Can't wait, always a good show. Forecast looking good, no rain or snow, knock on wood. Temp. a high of 45, but low 20's for us early birds. That's OK, it keeps the herds moving.


----------



## tanksalot (Nov 9, 2017)

If any one needs a specific wheel set type / color or a Crank , Fork, or Chain guard or any odd hardware or decals or odd size NOS tires or anything else Bike or toy related I have some mint boxed matchbox cars from the mid to late 1960s please say something  I’m bring a full truck but I can’t bring everything . Dudley is this Sunday Nov12


----------



## Junkhunter (Nov 9, 2017)

I'm looking for a set of bars for a Iver Johnson Mobicycle. not cross braced. Also, I have a friend that's considering bringing some 70's Schwinn 3 speeds, single speeds, and maybe a couple of 10 speeds. Do you think there will be any interest?


----------



## catfish (Nov 9, 2017)

*SUNDAY *


----------



## tanksalot (Nov 9, 2017)

This stuff is going to Dudley so far . Pedals , stems , bars , frames ( except Shelby frame ) some wheel sets , Some odd tanks . Kick stands , 1941 Buick manuals . And some other random bike stuff.


----------



## tanksalot (Nov 9, 2017)

Most of these items will only be brought to Dudley if requested.
Matchbox cars $20 each 

 Tires $30-$40 a set there’s some odd MOS sizes and nice used tires .NOSb White Wall 26 1 3/8 for example 

 

 

 Cranks $40 each please speak up if you need something specific. 

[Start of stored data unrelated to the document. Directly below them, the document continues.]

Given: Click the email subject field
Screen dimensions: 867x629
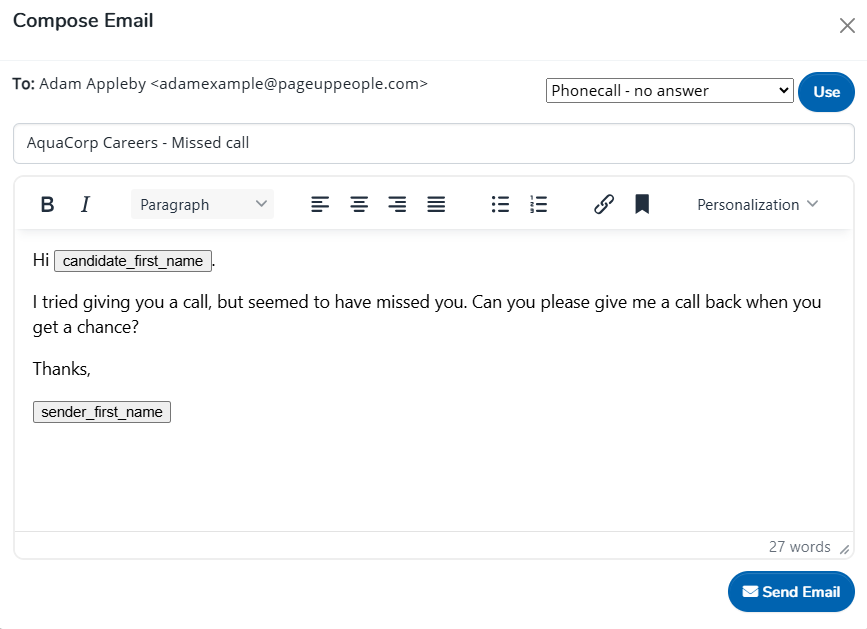Looking at the screenshot, I should tap(433, 143).
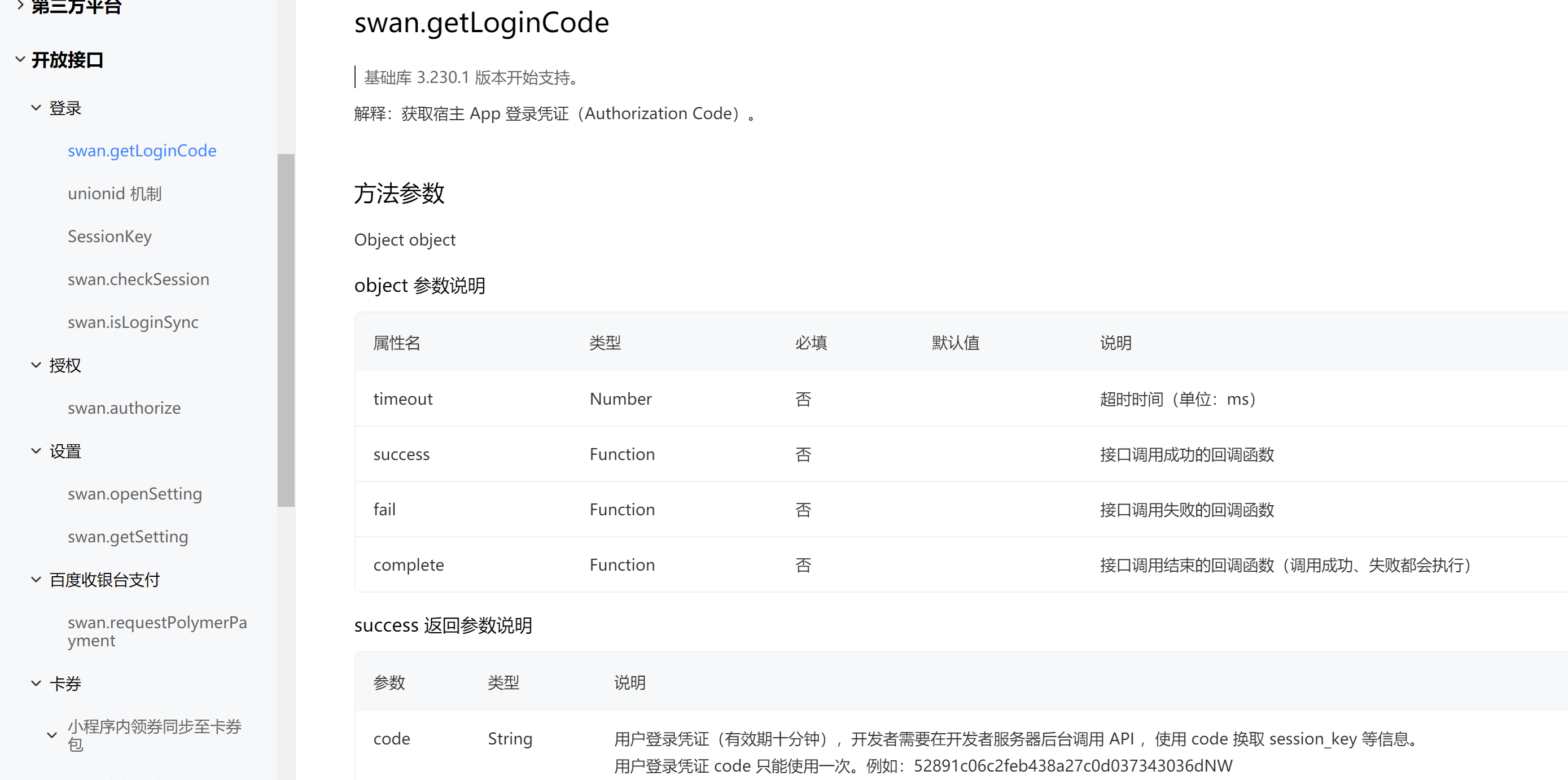Collapse the 设置 group chevron

pyautogui.click(x=36, y=451)
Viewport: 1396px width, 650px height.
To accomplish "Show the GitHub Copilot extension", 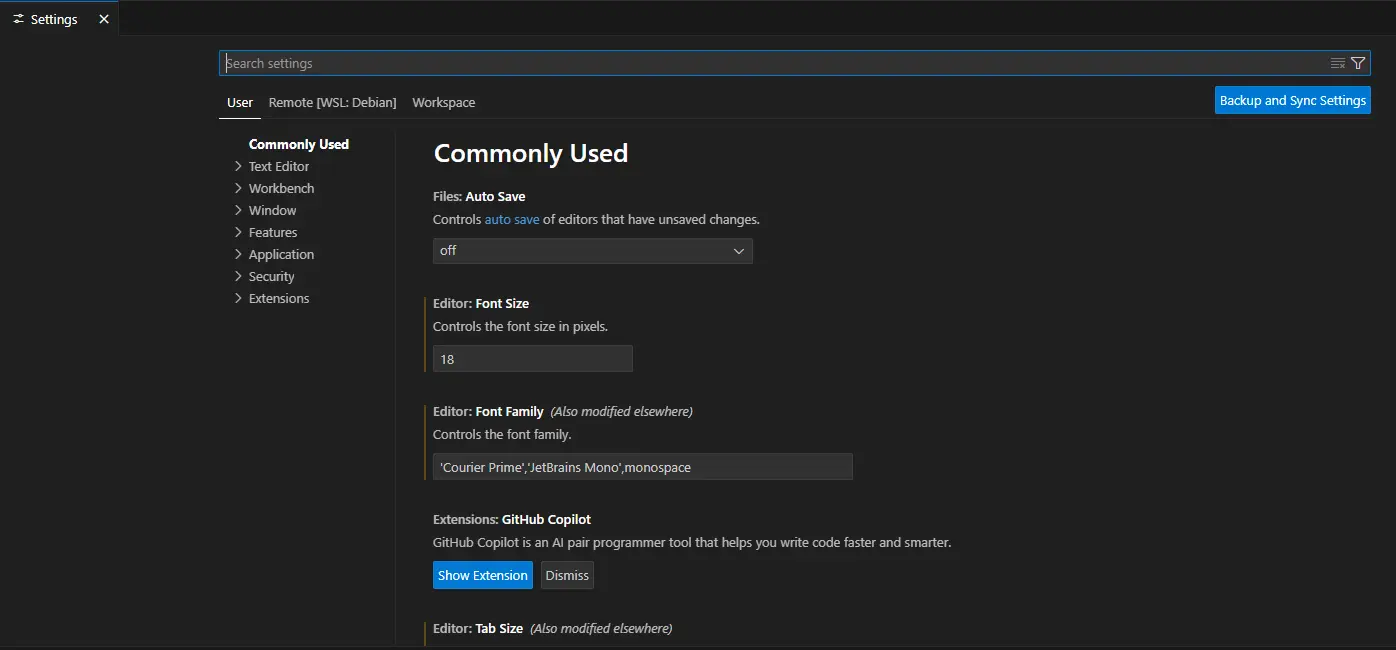I will [x=483, y=575].
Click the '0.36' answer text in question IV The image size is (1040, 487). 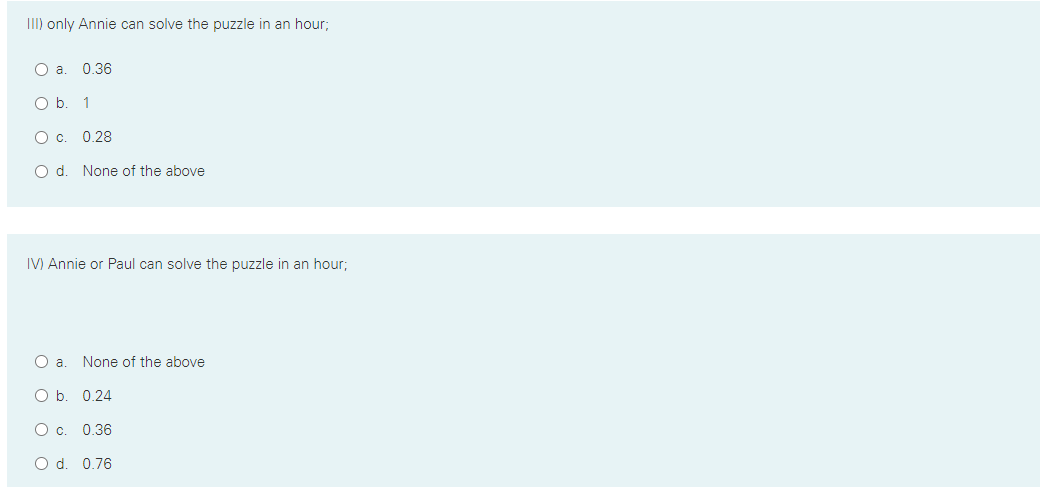pyautogui.click(x=98, y=431)
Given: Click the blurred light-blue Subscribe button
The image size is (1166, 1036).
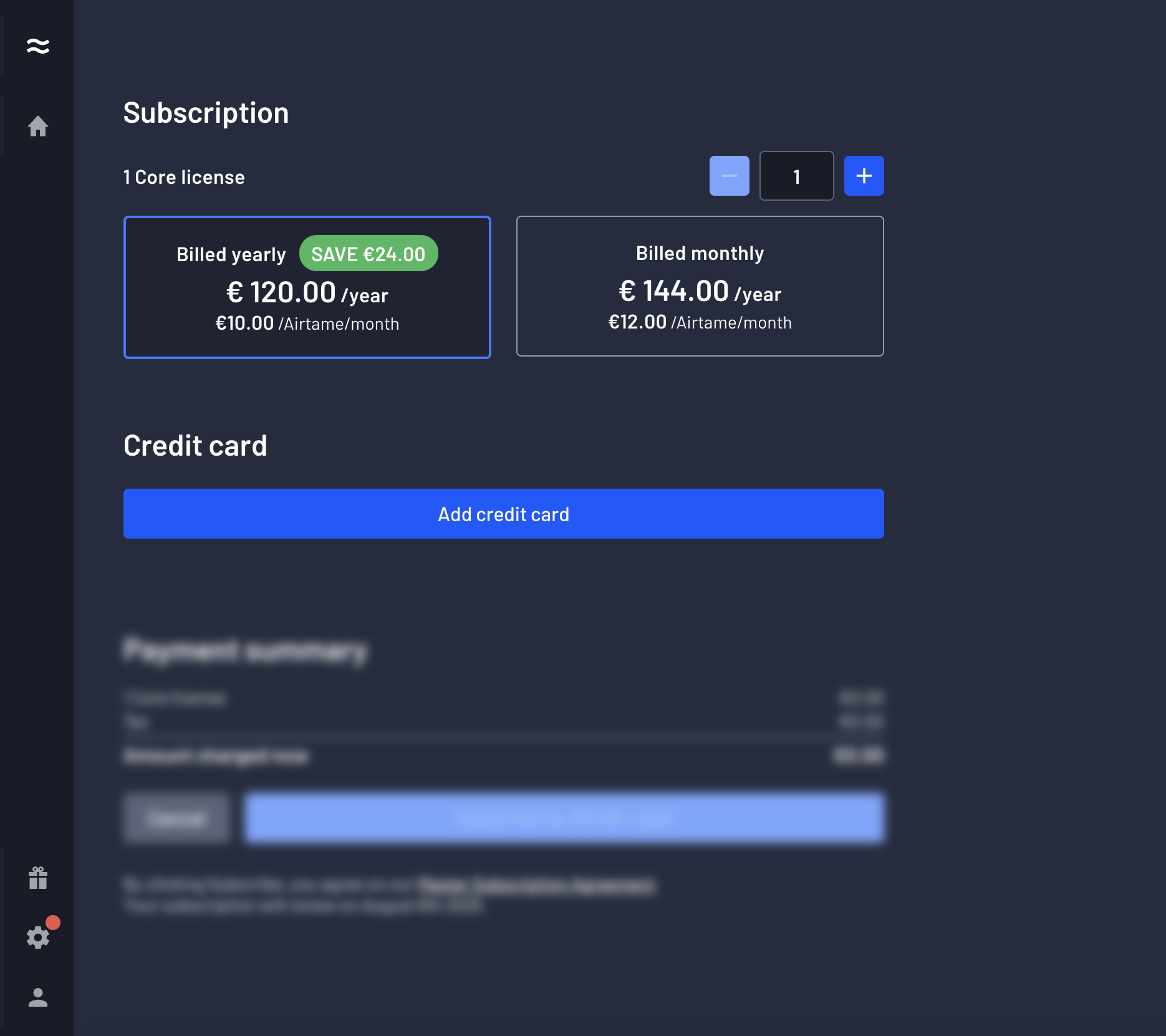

 Fenders $30 - $40 for the most part a pair other fenders available if you need somthing spicific please let me know 

 Wheel sets $40-$50 each request welcome 

 

 Tricycle $50 Respectfully this tricycle needs to be paid for in advance.

 These items can go to the Dudley if requested .Because my truck can only carry so much .


----------



## tanksalot (Nov 9, 2017)

catfish said:


> This will be a great show!


----------



## tanksalot (Nov 9, 2017)

This stuff may or may not go to the show if you need somthing please let me know and I’ll try to bring it . Shelby pre war wheel set $60 nice set 


 bike hard ware if you need somthing I’ll take a look .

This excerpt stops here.